Before I started reading Left Behind, I thought it had two purposes: to inspire believers and to convert unbelievers. Probably not genuine unbelievers like myself, but mainstream Christians who wouldn't be considered "true Christians" by the type of Christian depicted in LB. I expected the series would be a cautionary tale, warning mainstream Christians to join an evangelical church post-haste.

Now that I've finished the series, I think I was wrong. The purpose is not to persuade but to gloat. The series is one long "neener neener" to unbelievers. We were right, and you were wrong, and look how much you're going to suffer.

Jesus said: "I have given you authority to trample on snakes and scorpions and to overcome all the power of the enemy; nothing will harm you. However, do not rejoice that the spirits submit to you, but rejoice that your names are written in heaven." But the believers in Left Behind do rejoice as they trample on the enemy. They wink and laugh at enemy soldiers during Armageddon. The immolation of unbelievers, burned to piles of ash, is described as "almost amusing." They "can't wait" for "the awful reality of Satan and his lackeys getting theirs." They're like playground bullies who act with impunity because they know the teacher is on their side.

Which brings me to the most offensive thing about this series: the way God is portrayed. The believers talk on and on (and on, and on) about God's boundless love for His children, but that's not what we see. Left Behind makes God out to be a nasty little boy holding ants under a magnifying glass. Vicious, vindictive, totally without compassion. That's the God LaHaye and Jenkins want us to believe in.

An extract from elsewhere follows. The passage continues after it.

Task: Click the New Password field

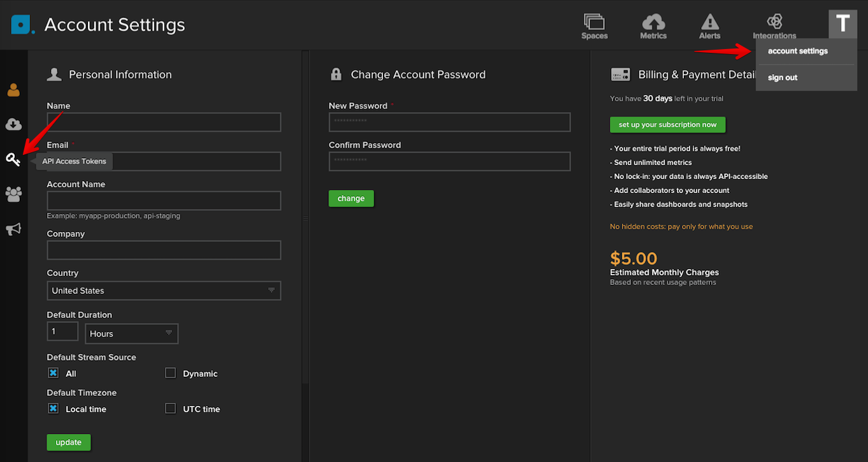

Tsion Ben-Judah, the World's Only Biblical Scholar, says many times that the judgements and plagues aren't in conflict with a loving God because God is just trying to get everyone's attention, giving everyone one last chance to accept Him. But the punishment so far outweighs the crime that I felt sympathy for the unbelievers who, true to prophecy, curse God instead of accepting Him. After the earthquakes, and the locusts, and the sulfurous poison gas, and the sores, and the oceans of blood, and the darkness, would you be filled with love and worship for the being who was doing this to you? Me neither. We're supposed to see the holdouts as stubbornly choosing earthly pleasure and "thumbing their noses at God," but instead I saw them as God's victims, flies He swatted with His sledgehammer.

And as it turns out, that bit about having one last chance isn't even true anyway. Near the end of the series, the few remaining undecided who have neither become Christian nor taken the mark of the beast find that "their hearts have been hardened" by God. They are unable to convert even if they want to. The believers witness unbelievers begging God to allow them to pray to Him, and think to themselves that these people deserve no sympathy. After all, God gave them plenty of chances, but His patience has limits. That's right, God in His infinite mercy condemns millions of people to eternal torment, because He gets tired of waiting. Converting six years into the tribulation is okay, but six years and four months is too late, sorry, God doesn't want you anymore.

As God's chosen people, Jews are the exception: they're allowed to convert right up until the moment Jesus arrives and starts slaughtering unbelievers. And I must say, Jesus the mass murderer isn't very nice, but at least He sounds like I imagine a god might sound..mostly. (It's painfully apparent when Christ's dialogue was quoted from Scripture and when it was written by LaHaye and Jenkins.) The angels who show up earlier in the series (and have more of their dialogue written by L & J, I surmise) are so badly written it's just tragic. A direct encounter with an eternal being would be a transcendent experience. It would change you forever. But to the believers in Left Behind, it seems rather mundane. The angels show up, save their lives, chat, then disappear and everyone goes on about their business. The believers seem to view the angels as just another tool in the arsenal, like the super cool cell phones and the heat ray guns. One even makes up a nickname for the archangel Michael! (When the angel appears in an airplane they ask, "Are you there?" and the angel says "Roger." Prompting the nickname "Roger.") They're taking that whole personal relationship with God too literally, if they feel free to give funny nicknames to His messengers.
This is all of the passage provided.